*Task objective*.
Among the lines below, list those containing the string "will".

Stored entries:
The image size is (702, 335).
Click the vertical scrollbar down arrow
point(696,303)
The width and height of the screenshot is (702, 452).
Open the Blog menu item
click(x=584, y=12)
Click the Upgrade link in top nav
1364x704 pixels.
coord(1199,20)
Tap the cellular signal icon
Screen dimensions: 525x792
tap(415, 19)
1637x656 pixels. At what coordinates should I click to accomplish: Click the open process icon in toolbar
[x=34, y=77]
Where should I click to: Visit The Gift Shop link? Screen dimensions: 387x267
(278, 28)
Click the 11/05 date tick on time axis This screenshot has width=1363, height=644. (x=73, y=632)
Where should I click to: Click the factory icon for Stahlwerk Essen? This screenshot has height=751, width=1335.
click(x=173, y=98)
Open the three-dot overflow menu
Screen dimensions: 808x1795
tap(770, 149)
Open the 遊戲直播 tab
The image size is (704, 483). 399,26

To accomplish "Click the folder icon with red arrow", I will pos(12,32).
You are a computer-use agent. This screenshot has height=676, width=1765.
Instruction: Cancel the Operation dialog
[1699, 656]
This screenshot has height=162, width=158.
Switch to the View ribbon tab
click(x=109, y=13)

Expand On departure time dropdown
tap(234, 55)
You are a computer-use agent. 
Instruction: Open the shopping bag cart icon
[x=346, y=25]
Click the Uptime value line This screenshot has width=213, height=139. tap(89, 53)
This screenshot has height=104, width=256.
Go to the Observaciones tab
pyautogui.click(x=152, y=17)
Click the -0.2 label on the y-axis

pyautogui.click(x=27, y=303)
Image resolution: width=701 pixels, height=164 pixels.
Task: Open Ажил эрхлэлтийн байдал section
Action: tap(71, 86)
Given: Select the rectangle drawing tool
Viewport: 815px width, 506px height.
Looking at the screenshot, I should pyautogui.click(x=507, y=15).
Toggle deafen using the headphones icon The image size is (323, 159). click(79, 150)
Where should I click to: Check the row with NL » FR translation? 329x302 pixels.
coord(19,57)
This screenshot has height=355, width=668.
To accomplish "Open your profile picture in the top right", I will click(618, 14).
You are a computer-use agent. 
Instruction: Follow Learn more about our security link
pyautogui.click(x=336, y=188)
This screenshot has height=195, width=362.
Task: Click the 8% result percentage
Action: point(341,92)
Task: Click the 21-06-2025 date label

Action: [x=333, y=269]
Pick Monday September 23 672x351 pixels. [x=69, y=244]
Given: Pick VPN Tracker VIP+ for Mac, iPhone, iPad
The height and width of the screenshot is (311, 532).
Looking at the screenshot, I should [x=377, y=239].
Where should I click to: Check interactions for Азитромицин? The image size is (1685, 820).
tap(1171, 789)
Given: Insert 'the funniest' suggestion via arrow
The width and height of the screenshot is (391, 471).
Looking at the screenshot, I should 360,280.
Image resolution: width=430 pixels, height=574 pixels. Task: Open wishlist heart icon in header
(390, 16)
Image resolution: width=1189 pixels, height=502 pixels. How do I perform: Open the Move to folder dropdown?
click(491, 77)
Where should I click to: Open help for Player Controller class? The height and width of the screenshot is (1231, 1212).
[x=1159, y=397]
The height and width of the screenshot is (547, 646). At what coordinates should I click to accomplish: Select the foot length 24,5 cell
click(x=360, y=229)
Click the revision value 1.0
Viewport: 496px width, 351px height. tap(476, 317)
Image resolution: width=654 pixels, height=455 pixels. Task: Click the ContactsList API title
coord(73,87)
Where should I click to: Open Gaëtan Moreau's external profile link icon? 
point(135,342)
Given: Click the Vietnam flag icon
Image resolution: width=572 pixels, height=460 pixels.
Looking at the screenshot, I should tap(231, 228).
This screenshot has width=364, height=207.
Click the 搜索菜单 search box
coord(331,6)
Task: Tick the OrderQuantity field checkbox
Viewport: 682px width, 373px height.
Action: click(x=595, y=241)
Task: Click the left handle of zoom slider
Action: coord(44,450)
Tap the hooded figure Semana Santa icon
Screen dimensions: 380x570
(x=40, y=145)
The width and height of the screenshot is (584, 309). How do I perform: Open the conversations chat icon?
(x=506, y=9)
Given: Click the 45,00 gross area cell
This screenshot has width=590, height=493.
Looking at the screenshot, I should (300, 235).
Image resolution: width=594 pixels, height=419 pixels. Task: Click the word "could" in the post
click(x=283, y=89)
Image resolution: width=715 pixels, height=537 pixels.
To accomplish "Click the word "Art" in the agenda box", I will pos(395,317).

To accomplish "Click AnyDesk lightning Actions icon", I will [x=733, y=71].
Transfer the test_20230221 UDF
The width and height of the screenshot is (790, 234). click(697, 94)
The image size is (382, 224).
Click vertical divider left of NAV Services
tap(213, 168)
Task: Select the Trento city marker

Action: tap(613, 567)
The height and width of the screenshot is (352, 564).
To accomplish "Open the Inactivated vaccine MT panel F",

*Expected answer*.
To accomplish "Click the folder icon with red arrow", I will pos(12,32).
To accomplish "Open your profile picture in the top right", I will click(618, 14).
To accomplish "Click the word "Art" in the agenda box", I will pos(395,317).
To accomplish "Click AnyDesk lightning Actions icon", I will [x=733, y=71].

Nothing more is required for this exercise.